Similarly, in another poem ‘Thoughts on A Election Day’ is another poem of political consciousness in which the poet ridicules and paints a very vivid and realistic picture of ignorant voters and literate officials as follows:
“The ignorant voters in their routine
Queue up day-dreaming
And in a passion of a second
Get rid of their oscitant indecision
Stamping symbols for men.
With a handful of literates
Sealing illiterate favours in steel boxes
And recording the proud percentage of poll
A quite reigns over the polling booths
Like mourners retired from their obsequies.” (A.R., 46)

The hope for new political miracles after such democratic phenomena in every five year is finely portrayed by the poet who wishes to say that Democracy is nothing but the ugly face oppression and injustice.
The fourth collection of verse Oneric Visions indirectly muses over the themes of politics wherein several fragments related to political consciousness are scattered in the volume.

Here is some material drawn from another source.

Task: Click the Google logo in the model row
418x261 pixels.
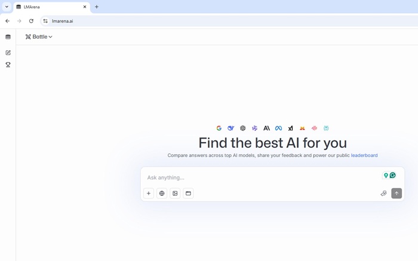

For example in the poem ‘If One Starts Asking Questions like Hamlet’ the poet gives a reference to politics:
“The fanatic erect marbles statues
Of their transient heroes
On the evanescent route of times-
Some whispering revolution
Others proclaiming peace-
Leaving the common man
To elbow sun with sun-shades.” (O.V. 25)

In ‘Who is Afraid of Fear’ the poet’s idea about the magnitude of evils that tell about the nature of politics is expressed by the poet:
“Up rise the ghost of smugglers
Hoarders, hooligans and holy-idlers
In a saucy denial of their treason
And evoke the deformed apparitions
Of the men who wished to rule
Or the man who just couldn’t be men
And like a Shikhandi shielded
The shadow of sin
Branding sun complain of gout
Bent with an aging dream
Wiping morals like beauty
Scrapped by actors with cold cream.” (O.V., 35)

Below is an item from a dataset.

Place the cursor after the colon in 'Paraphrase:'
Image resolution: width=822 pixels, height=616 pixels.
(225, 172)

The Gandhian concept of non-violence is very well expressed in the poem ‘Non-Niolence and Violence’. Like Gandhi, Bhatnagar feels that even non-violence has its limits:
“If one strikes you once
I invite him to do it again:
If one takes off your shirt
Offer him to remove whatever remains.” (O.V., 35)

But it is not practically non-violence but a dearth of wisdom rather the poet suggests:
“With ideals folded like umbrella
One may keep them for a rainy day
And indulge in violence for fun
But the wrinkled dialectic of violence
Is a bit too monotonous
Putting the ikebana of horror
Unrelieved and unpossessed
Of any sense of humour
Worth the while.” (O.V., 43)

The collection Shadows in Floodlight has several poems of depth and observation in which the poet becomes philosophical as well as analytical. In the poem ‘Of Poverty, Revolutions and Dreams’ the poet upholds rightly:
We cannot value poetry than its contents
Like vice more than its purity
And frustrations behave a wfore:
For poetry in itself is a revolution
Undreamt of in dreamt undreams.” (S.F., 17)

But in another poem ‘The Living Scene’ the poet presents the picture of modern India saying:
“The living scene in my country
Is worth only for the granite eyes
Insensitive and resilient
For our visions to unfold.” (SF,20)

And he adds:
“it’s a scene where utopia and epic
Are merging into a palpable chaos
Adventure overrunning freedom
Gangsterism whipping justice,
Politics keeping dignity captive
Inaction to avoid thought.” (ibid)

The sixth collection The Audible Landscape has ample poems related to political consciousness in which the poet vocalizes and reflects the present scenario of the Nation and its people. For example, the first poem reflects the slavish mentality of the people who are ready to suffer without making a sigh. The Nation has become coward and the malady is beyond all treatment. The poet says:
“The self enslaving slaves are ruled
By glad ghosts.” (AL, 9)

And he adds:
“When slavery is loved as a rhetoric to survive
Rendering both Cervants and Dostoyevsky futile
Conceits of cowards need no therapist
Nor freedom a Marx or a Gandhi to revive.”(p.9)
He mirrors our predicament saying:
“A prisoner is more free than those
Who have no freedom even to dream.” (ibid)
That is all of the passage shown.